_EXERCISE GOAL:_
Carry on the movie-diary blog posts below, starting right after their final sentence and keeping the same voice and format.

_PAGE EXTRACT:_
Begin

Saturday, June 20, 2009

Frantic

Day 172 - 6/21/09 - Movie #171

BEFORE: OK, not a "cop" film specifically, but since the last 3 films were about kidnappings, I thought I'd work in a fourth...

THE PLOT: While in Paris attending a conference, Dr. Richard Walker's wife Sondra mysteriously disappears. When the French police prove to be of little help, he begins the search by himself.

AFTER: Let this be a valuable lesson - always make double-SURE that it's your bag that you pick up from baggage claim at the airport. This movie is well-titled, since that's how it made me feel - it's very frustrating to watch the situation spiral out of control as Harrison Ford's character stumbles around Paris, following random leads, hoping one will lead him to his kidnapped wife.
This guy's no Indiana Jones - heck, he's no Richard Kimble.

It seems that the French police are completely ineffectual - good to know - but I'm not sure that I follow the logic that says it would be better to deal directly with the kidnappers. They've already proven what kind of disreputable people they are - so how can they be trusted?

RATING: 5 out of 10 croissants

Along Came a Spider

Day 171 - 6/20/09 - Movie #170

BEFORE: The sequel to "Kiss the Girls" - apparently novelist James Patterson has a thing for taking titles from nursery rhymes. His other Alex Cross books include "Roses Are Red", "Jack & Jill" and "Pop Goes the Weasel" - can "Humpty Dumpty - the Movie" be far behind? Third movie in my Morgan Freeman mini-fest within Cop Week.

THE PLOT: A congressman's daughter is kidnapped from a private school by an insider who calls Det. Alex Cross, sucking him into the case even though he's recovering from the loss of his partner.

End

_SOURCE DATA:_

Begin

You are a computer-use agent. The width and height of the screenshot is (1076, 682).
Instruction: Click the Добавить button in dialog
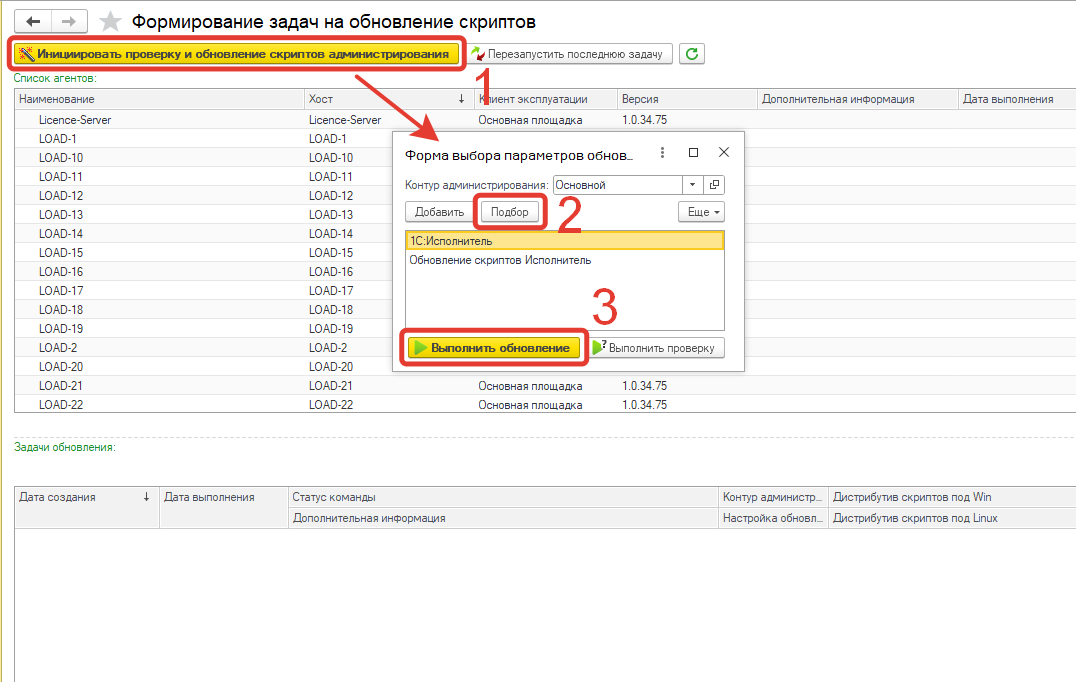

End

_OUTPUT OF THE EXERCISE:_
AFTER: If I read crime novels (which I don't, mostly I stick to Star Wars novels and trivia books), I'd totally check out this Patterson fellow. These crime stories are a little clunky, but very realistic, not flashy like "Die Hard" or other blockbuster-y films - which may explain why only a couple of his books have been adapted into films. I realize that a good thriller should have a lot of twists and turns, but this had maybe one too many for my taste.

Supporting work this time by character actors Dylan Baker, and F.O.H. Jay O. Sanders makes another appearance. And it pays to read the credits - the young son of the Russian premier is played by Anton Yelchin, who grew up to play the new Chekhov in the recent "Star Trek" film.

RATING: 6 out of 10 payphones

Friday, June 19, 2009

Kiss the Girls

Day 170 - 6/19/09 - Movie #169

BEFORE: I can't pass up the chance to watch 2 movies in a row with Morgan Freeman playing cops - OK, so he's a forensic psychologist in this one, that's a type of cop, right? Let's not split hairs...

THE PLOT: Police hunting for a serial killer are helped when a victim manages to escape for the first time.

AFTER: Brett Butler had a joke once about how most criminals might kill you, but rednecks will KEEP you... Freeman's Alex Cross gets involved when his niece becomes one of the abducted women - but in the real world, I'm not sure they'd let someone work on the case if they had such a personal connection. Cross makes a few mistakes in the course of the investigation - but it's good to see a cop who's not infallible. Most movies would feature a 30-something Superman-type. Good supporting work from 3 "Hey, it's THAT guy..." actors - Bill Nunn, Brian Cox, and the great Jay O. Sanders. A tight, tense little thriller.

RATING: 6 out of 10 carving knives

Thursday, June 18, 2009

Gone Baby Gone

Day 169 - 6/18/09 - Movie #168

BEFORE: I'm intentionally going in to this one not knowing too much about it, other than it's about a child abduction, and got great reviews in 2007.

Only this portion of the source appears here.